John Lennon’s legacy through the eyes of 4 local music artists
For many of us who grew up in the ’60s and ’70s, one band continues to resonate in our hearts and dominate our playlist, The Beatles, which was recently ranked No. 1 artist of all time by Billboard Magazine as part of its 125th anniversary.
While each of the fab four—John Lennon, Paul McCartney, George Harrison and Ringo Starr, continues to have his own impact on the music industry, this article will focus on the former who was shot dead 19 years ago.
Martin Nievera, local music industry’s Concert King, described Lennon as “a hero who wears no cape, yet he can fly and change the world with just one well-sharpened pencil.”

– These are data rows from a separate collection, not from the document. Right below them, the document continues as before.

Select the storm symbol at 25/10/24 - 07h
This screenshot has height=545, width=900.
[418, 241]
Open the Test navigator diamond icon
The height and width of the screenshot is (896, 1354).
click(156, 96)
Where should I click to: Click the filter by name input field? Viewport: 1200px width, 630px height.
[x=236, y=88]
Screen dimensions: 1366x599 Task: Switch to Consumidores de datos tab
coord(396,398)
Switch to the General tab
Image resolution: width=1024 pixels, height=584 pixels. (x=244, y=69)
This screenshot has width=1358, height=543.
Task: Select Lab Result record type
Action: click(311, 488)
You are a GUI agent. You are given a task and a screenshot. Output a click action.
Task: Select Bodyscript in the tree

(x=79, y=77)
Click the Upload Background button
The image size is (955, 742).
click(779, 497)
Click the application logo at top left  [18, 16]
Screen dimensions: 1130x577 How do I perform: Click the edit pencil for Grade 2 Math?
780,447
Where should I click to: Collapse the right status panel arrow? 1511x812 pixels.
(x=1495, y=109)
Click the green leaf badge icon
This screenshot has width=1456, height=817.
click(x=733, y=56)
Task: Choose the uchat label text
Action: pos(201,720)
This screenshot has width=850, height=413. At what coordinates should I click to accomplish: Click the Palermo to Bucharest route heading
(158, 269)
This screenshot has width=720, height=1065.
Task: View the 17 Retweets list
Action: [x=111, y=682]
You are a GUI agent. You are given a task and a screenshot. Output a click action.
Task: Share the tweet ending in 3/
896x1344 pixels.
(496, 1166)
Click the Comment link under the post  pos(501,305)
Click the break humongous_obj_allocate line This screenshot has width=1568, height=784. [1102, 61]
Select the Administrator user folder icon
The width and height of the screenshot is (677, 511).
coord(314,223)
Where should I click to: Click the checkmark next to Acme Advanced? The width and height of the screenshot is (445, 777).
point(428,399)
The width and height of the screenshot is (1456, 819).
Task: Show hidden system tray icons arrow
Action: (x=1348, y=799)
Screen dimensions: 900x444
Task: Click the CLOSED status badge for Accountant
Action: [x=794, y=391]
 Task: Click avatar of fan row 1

“The music of John Lennon has inspired movements, especially peace movements around the world fighting for change, for a better world,” added singer-composer Noel Cabangon.
“I was introduced to The Beatles by my father, and I believe the first few songs that caught my attention was ‘We Can Work It’ and ‘In My Life,’” said Karl Ramirez, singer-composer and music producer for Pordalab band, whose songs seek to inspire people to love and care more for others.
“The Beatles represented a culture shift alongside many world-changing events in the 1960s,” said Bob Novales, a radio personality who hosted a regular all-Beatles show in the late 1980s. “Musically, they were a very good, very productive and very successful rock and roll band.”
Lennon once said, “My role in society, or any artist’s or poet’s role, is to express what we all feel. Not to tell people how to feel. Not as a preacher, not as a leader, but as a reflection of us all.”“Imagine” is one example of Lennon’s many expressions and reflections of the realities around the world.
Novales described “Imagine” as a Lennon masterpiece which had every kind of follower pinned on requesting it.
“This song has become an anthem for activists all over the world. The questions and ideas posted are very challenging,” said Cabangon, who has written songs with cultural, political and social themes.
In May 1969, John and Yoko staged the famous “Bed-In” Lennon at Queen Elizabeth’s Hotel in Montreal in an effort to promote world peace. Out of this act of protest came the song, “Give Peace A Chance,” which quickly became the anthem of the antiwar movement in the US.
Cabangon said that the song will always be relevant everywhere where there is conflict.
“Today, we see too many wars in different parts of the globe, and the dream of realizing this is far from fruition, but we are always reminded that war only brings destruction and will bear more conflicts. In war, there are no winners. This song encouraged me to write my own song about peace,” he said.
Nievera said that “Stand By Me” with “Imagine,” mashed up with “Give Peace a Chance,” is his go-to encore number. “I am one singer who believes you should leave your audience wanting more and at the same time going home with a message. And if that doesn’t work, I’ll do, ‘All You Need is Love,’ for the ultimate mega sing-along.”
Lennon also did not fail to send a positive message about women through the song, “Woman.” It was the second single released from 1980’s “Double Fantasy” and the first single released after his death.
In one of his last interviews for Rolling Stone magazine, Lennon said: “‘Woman’ came about because, one sunny afternoon in Bermuda, it suddenly hit me what women do for us. Not just what my Yoko does for me, although I was thinking in those personal terms … but any truth is universal.”
Nievera described the song as the most sincere and honest way to tell us all how powerful and sensitive a woman is. “Especially to John, his woman was everything to him. She is what makes him the man he is and conquers, cradles and cares for the child in him. Every woman should be honored the way this song honored Yoko Ono.”
The song served as an ode to Yoko Ono and maybe, to all other women. Beyond honoring women, the song also resonates in today’s #MeToo environment.
Ramirez added that Lennon has shown us that music can be a tool for unity and for getting the message across. “Lennon has also pushed for musicians to speak up for women. We have a song dedicated to upholding women’s rights, titled ‘Kalahati ng Mundo’ (Half of the World).”
Cabangon admires Lennon’s courage and his commitment and dedication to his dreams for the world. “He left the world a legacy that we will always aspire for,” said Cabangon, adding that Lennon had already been immortalized through his songs. “His songs still continue to inspire people and artists, like me, who inspire the same for the world.”
Ramirez also shared his admiration for Lennon’s passion to make music speak about the times. “Lennon was unafraid of the consequence of speaking about what’s wrong with society, and using his influence to make people come together and change it,” said Ramirez.
Nievera said that it would be hard to choose just one favorite Lennon song since he wrote so many epic songs even after The Beatles.
“But if I were to choose one that really hits me even to this day, it would have to be, ‘Happy Christmas,’” said Nievera. “Nothing too deep and yet the message carries such a heavy load. It’s even hard to believe it is now considered a Christmas carol. But if you listen closely you will hear a world in need, crying for a ‘Happy Christmas’—the kind of Christmas everyone deserves.”